Photo credit: AlesVeluscek via
Mike Koch

Mike Koch

The following article is the second in a series written by Mike Koch, national property & catastrophe manager for Crawford & Company® (Canada) Inc. Throughout his career, Koch has been involved in the deployment and supervision of more than 4,000 hail claims.

Hail is a natural phenomenon experienced in most parts of the world at some point in time. Hail is formed in strong thunderstorm clouds when an intense updraft combines with a high liquid water content. Hailstones can increase in size as more water freezes onto their surface. Hail varies in weight as well as size—from half a centimetre in diameter to that of a grapefruit. The size and intensity of hailstones impact the degree of damage they cause, especially to vehicles, aircrafts, buildings, crops and livestock. Hailstorms cause cracks in buildings and leaks in rooftops—which bear the brunt of hailstorm damage more often than not.

Due to the intensity of storms attributed to some catastrophic weather events, onsite catastrophe (CAT) adjusters are likely to encounter the effects of hailstorms. Roofs are constantly exposed to the elements and subject to wear and tear. Because of this, the use of proper documentation practices to identify and capture the true hailstorm damage greatly assists in coverage determination. Following are some best practices in documenting the physical damage of hailstorms during a catastrophic event.
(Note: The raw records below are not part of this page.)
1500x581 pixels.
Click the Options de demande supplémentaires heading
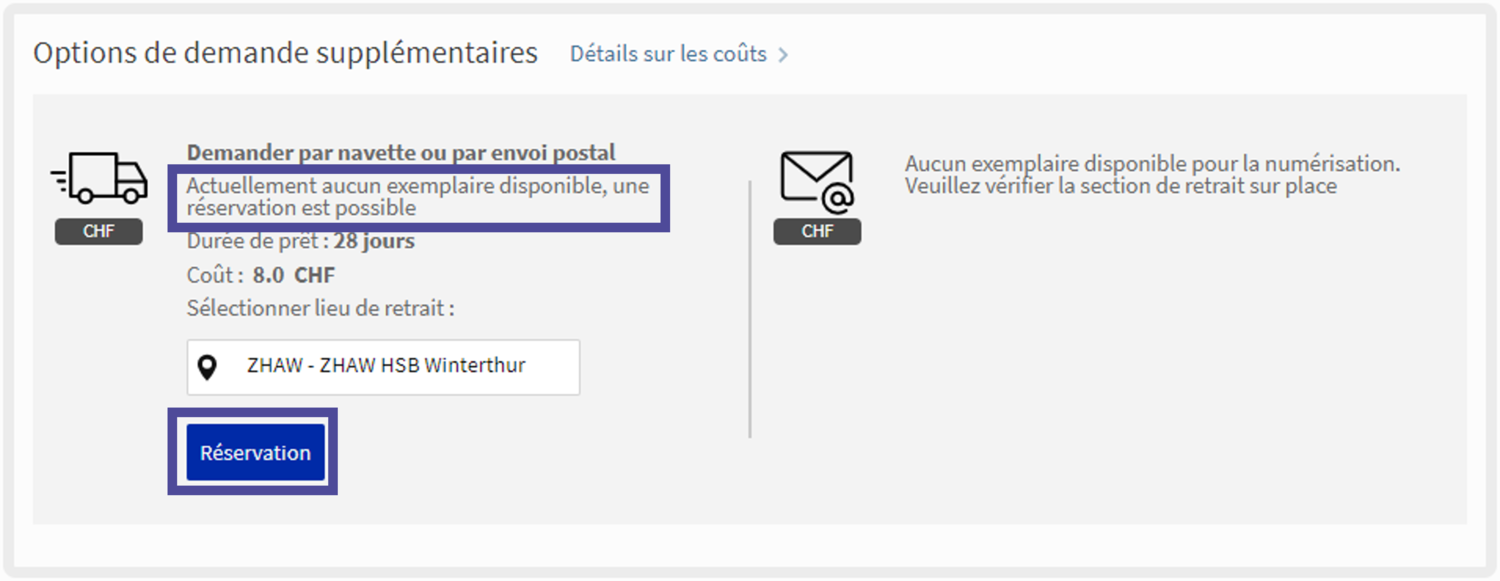coord(285,53)
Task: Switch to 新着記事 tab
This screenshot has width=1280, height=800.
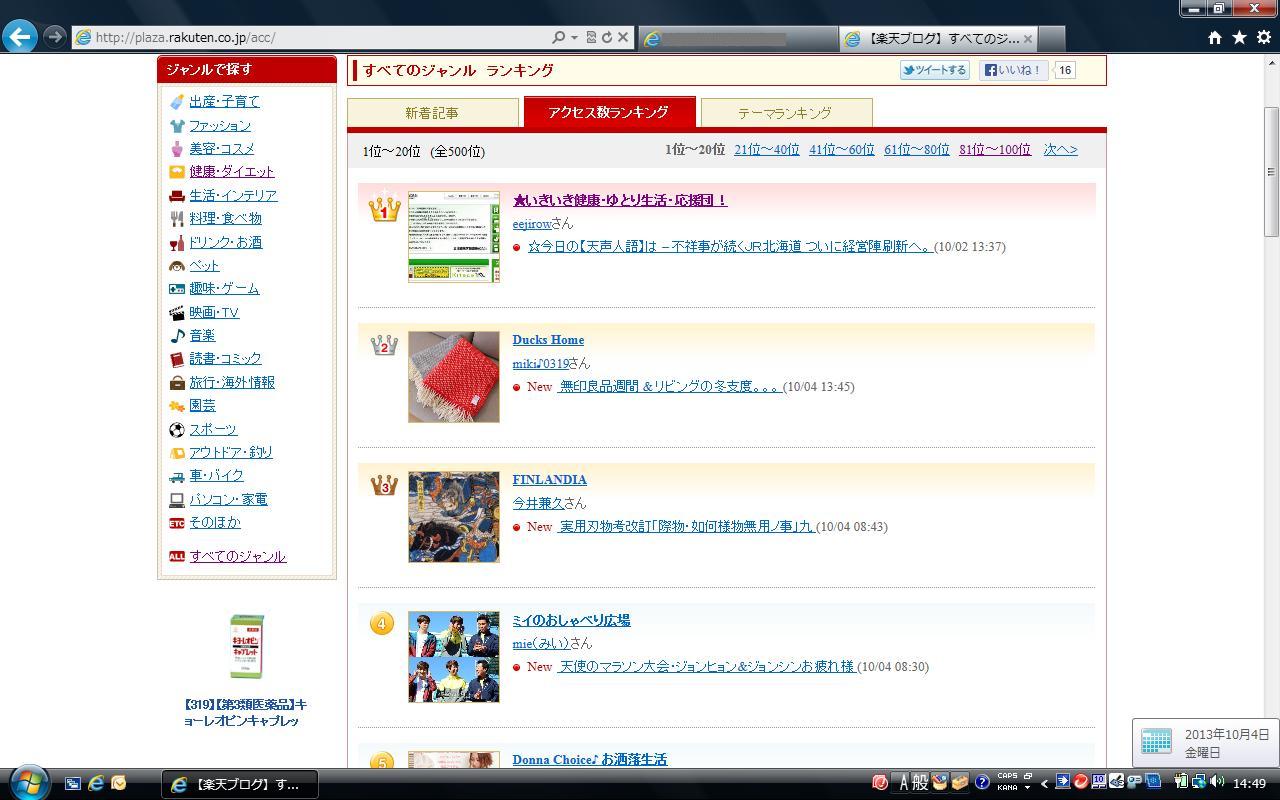Action: [x=432, y=113]
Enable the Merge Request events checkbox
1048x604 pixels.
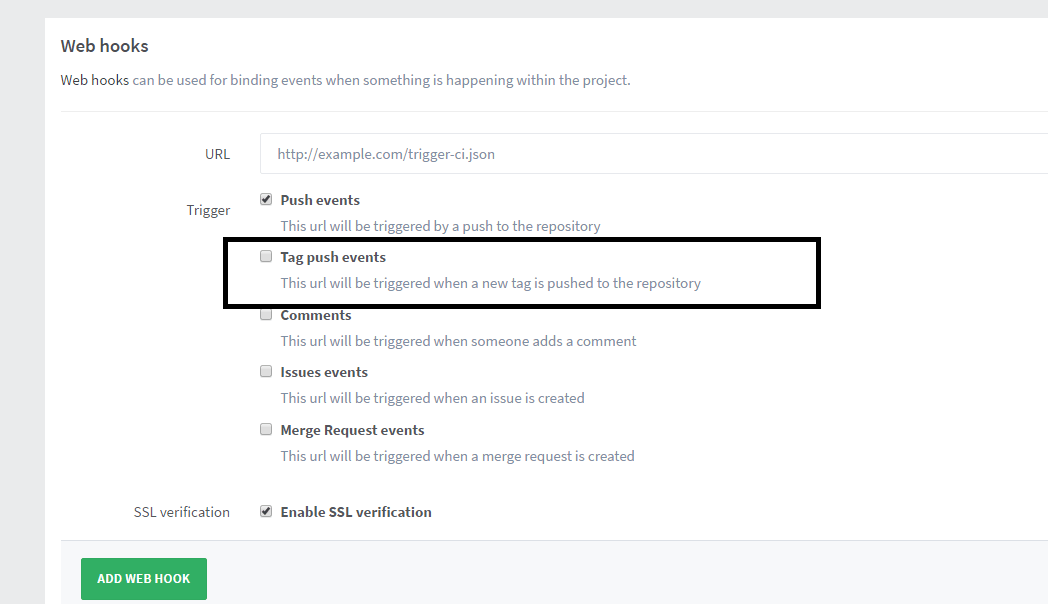266,428
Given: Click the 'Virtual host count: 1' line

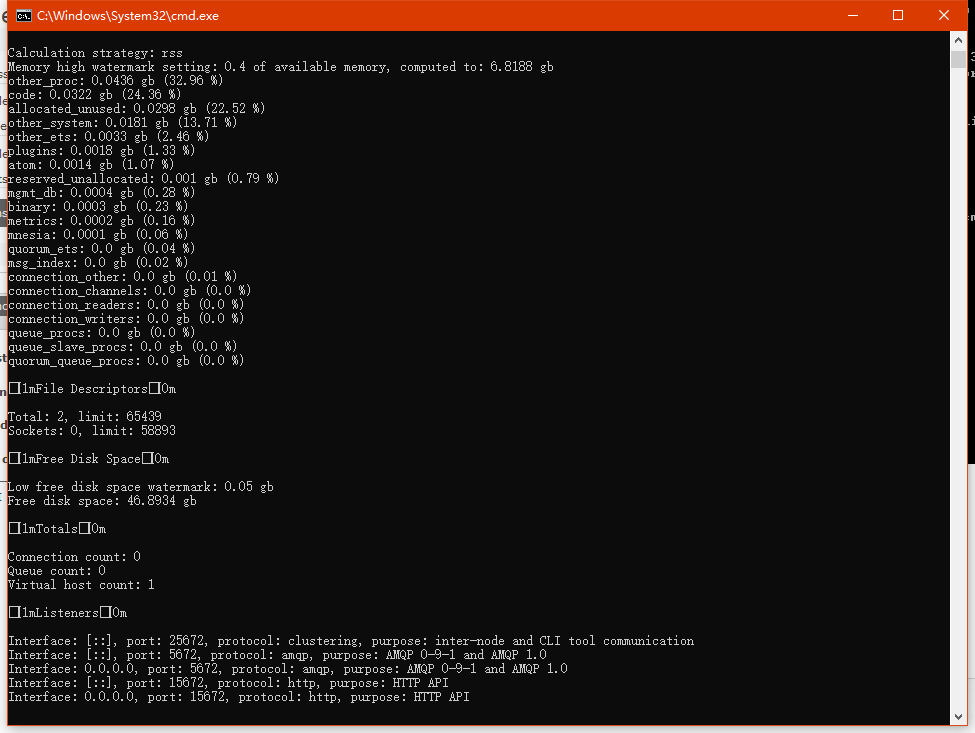Looking at the screenshot, I should 81,585.
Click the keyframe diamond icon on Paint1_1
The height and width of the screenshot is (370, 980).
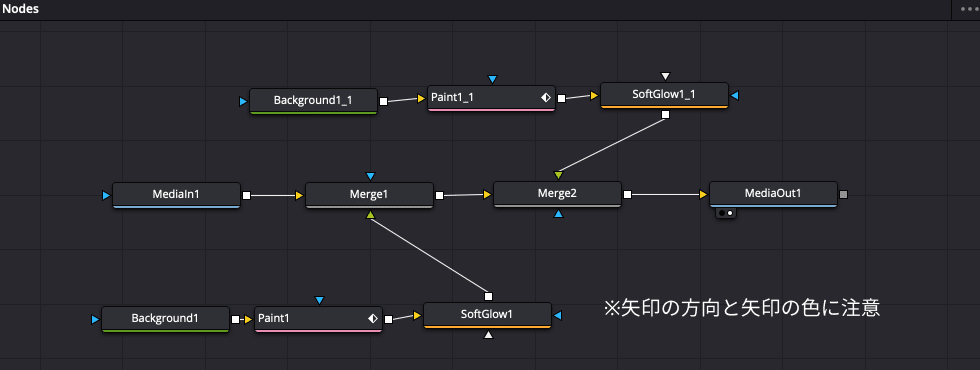tap(545, 98)
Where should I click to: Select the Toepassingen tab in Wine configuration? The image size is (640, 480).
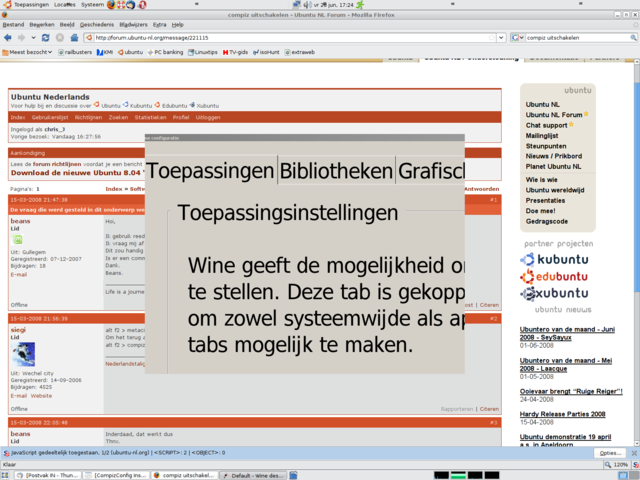210,172
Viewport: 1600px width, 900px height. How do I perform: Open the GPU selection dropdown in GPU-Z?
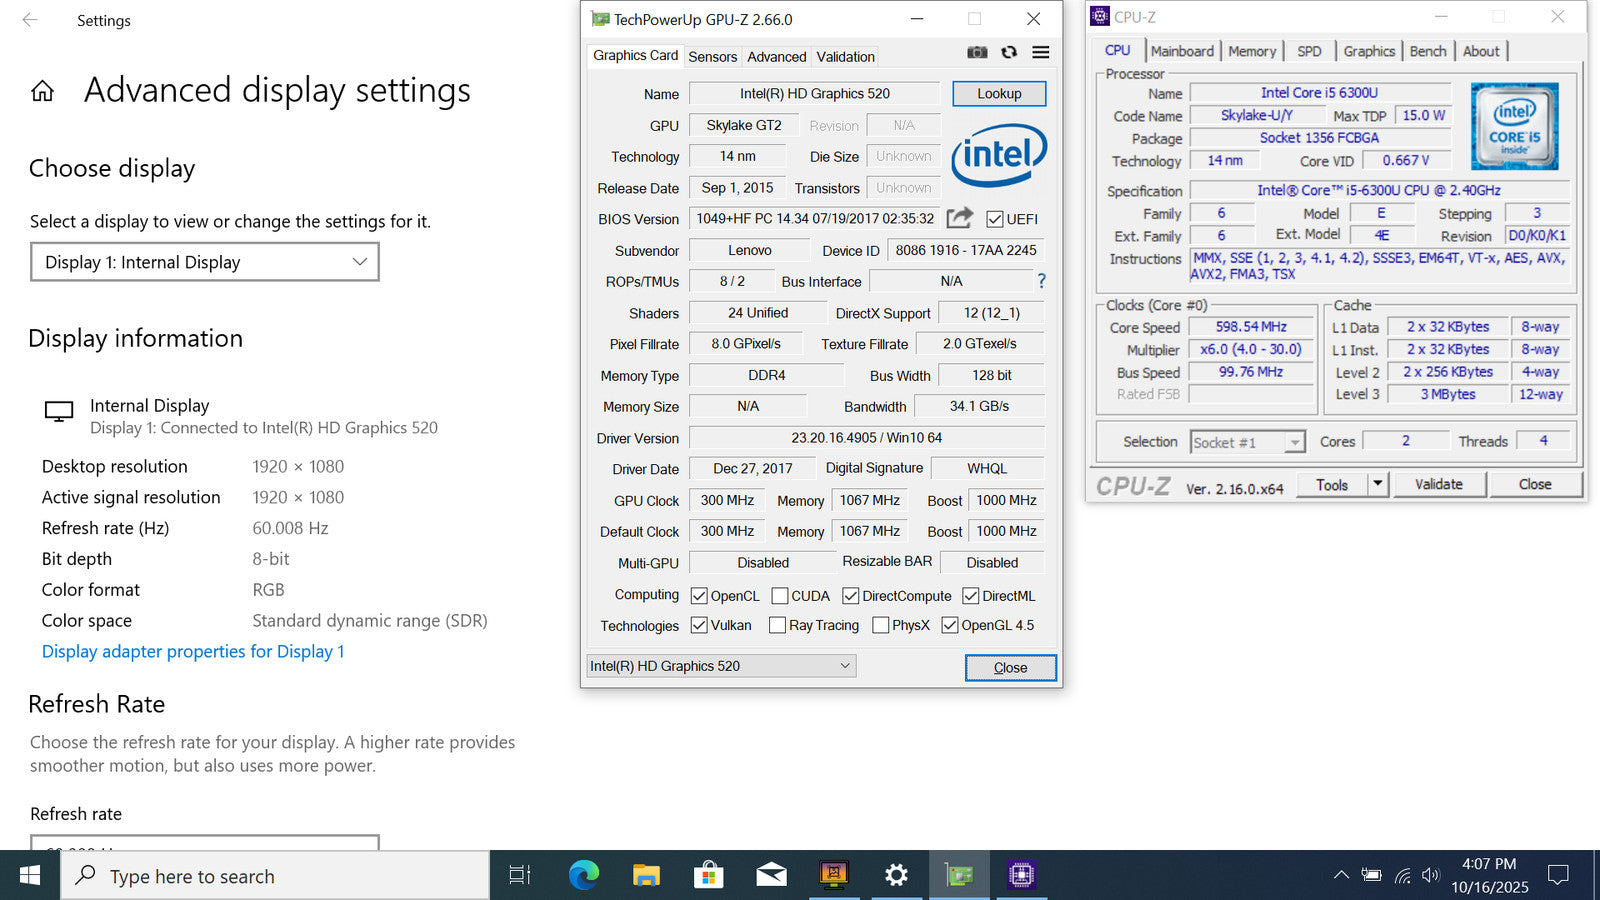coord(720,666)
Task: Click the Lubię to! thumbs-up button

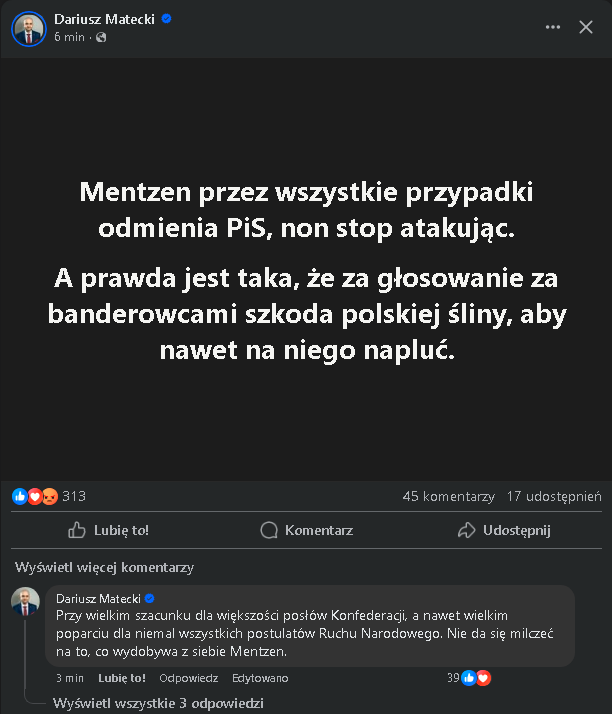Action: click(108, 530)
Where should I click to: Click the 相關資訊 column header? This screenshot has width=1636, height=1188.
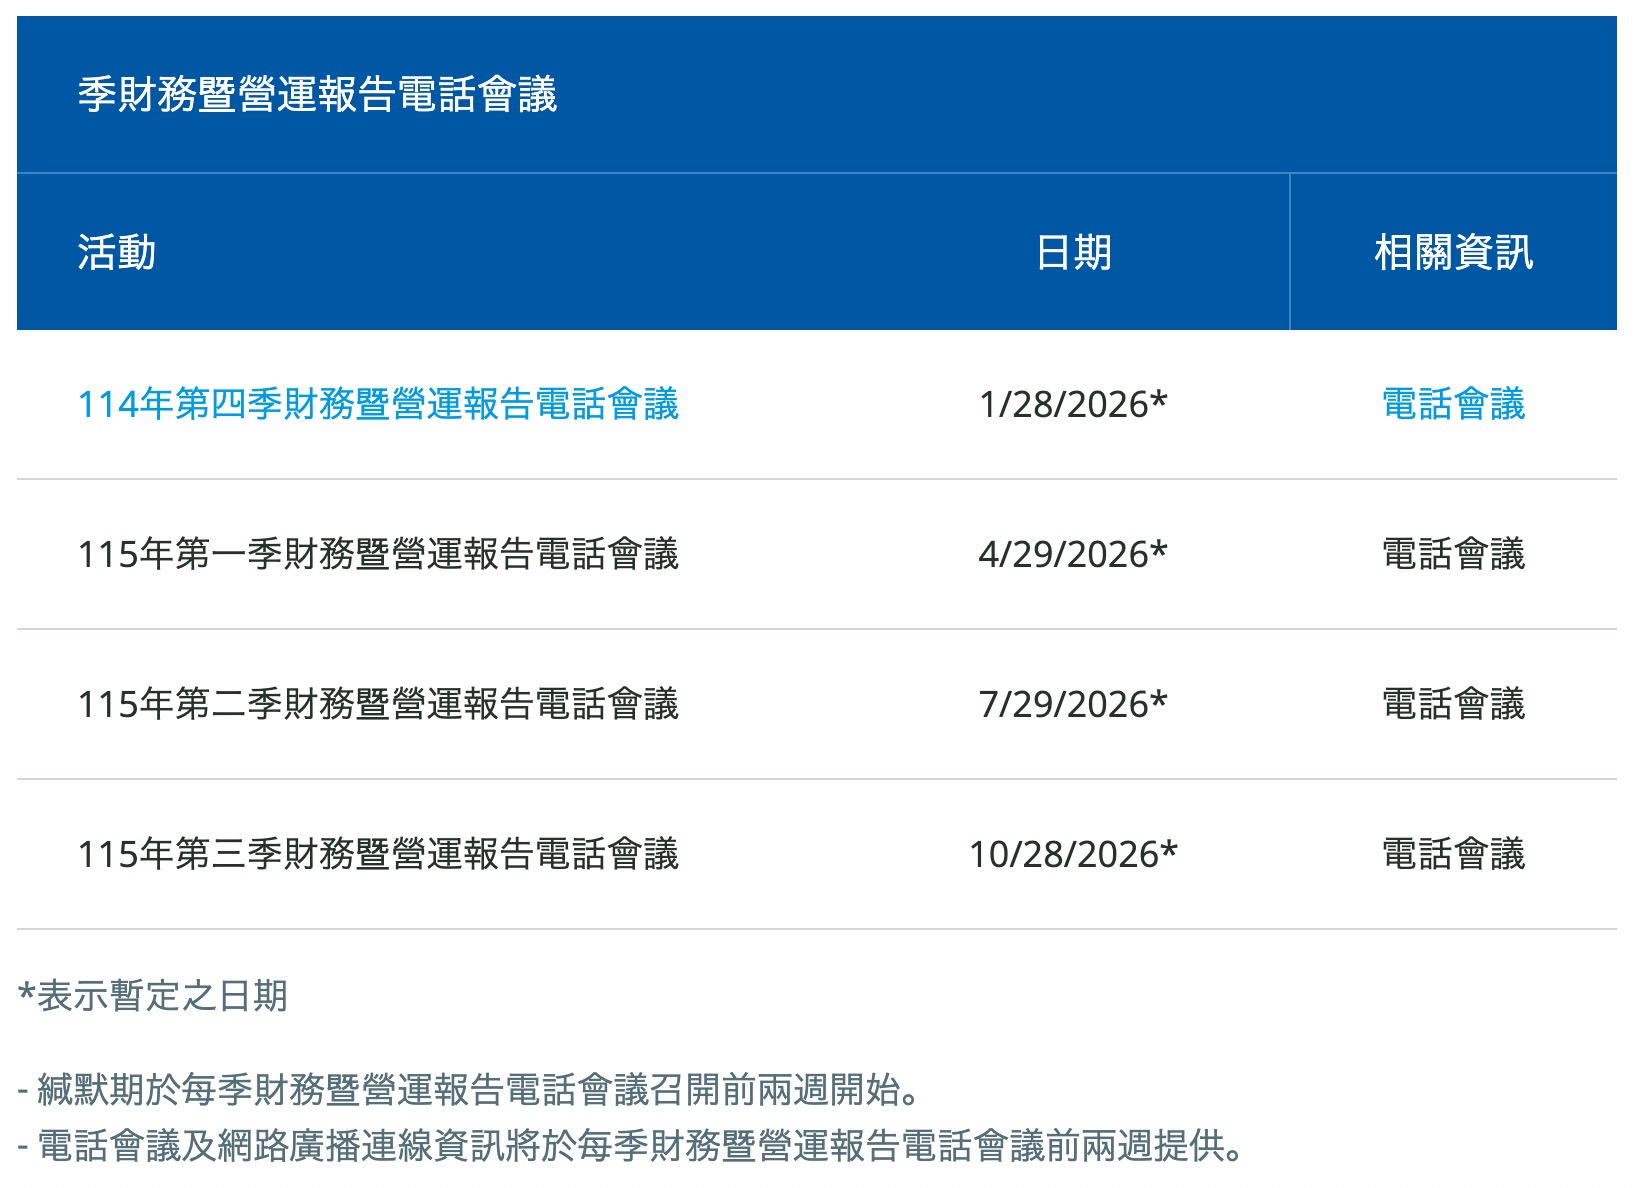pyautogui.click(x=1452, y=252)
Photo credit: AlesVeluscek via

Photo credit: AlesVeluscek via

  • Secure photos of all elevations or sides of the building.
  • After climbing onto a roof, take a photo of the pitch with a pitch gauge placed along the bottom edge of the roof. Smartphone apps can be used to assist—just make sure you are in a safe place before opening any application.
  • Use a shingle gauge to measure the thickness of the shingle, which helps identify the weight and quality of material.
  • Lift the corner of the bottom row of shingles, and take a photo to show the type (or absence) of underlay. This will assist in capturing the existence of any eave starter.
  • Once on the roof, carefully examine all areas of the roof, marking a 10-by-10-foot square with chalk. Circle the hail hits. Just outside of the square, mark the number of hail hits with an “H.” For example: For a 10-by-10-foot square with eight hail hits, record “H = 8,” and take a photo of this along with the square.
  • Take numerous close-up photos of shingle damage—especially impacts that damaged the shingle matting (backing).
  • Take photos of the roof and valleys. This will help you determine whether there is a metal valley or if it is woven with shingles. It is recommended that you take photos of all soft metals and damages.
  • Photograph all vent stacks, roof vents, satellite dishes, eaves, troughs, fascia, cupolas, weathervanes, etc. This will help you identify all of the roof’s building components.
  • Carefully photograph siding damage, and include numerous close-up views. Align a measuring take with the siding to accurately capture the profile. This can be horizontal or vertical.
  • Ask the policyholder about the age of the roof and siding, as well as the make and supplier. This will help you determine a similar kind and quality of material if needed.

References: “Hail.” Basic Planet. (Nov. 18, 2015);

“Hail.” Public Safety Canada. (Nov. 18, 2015).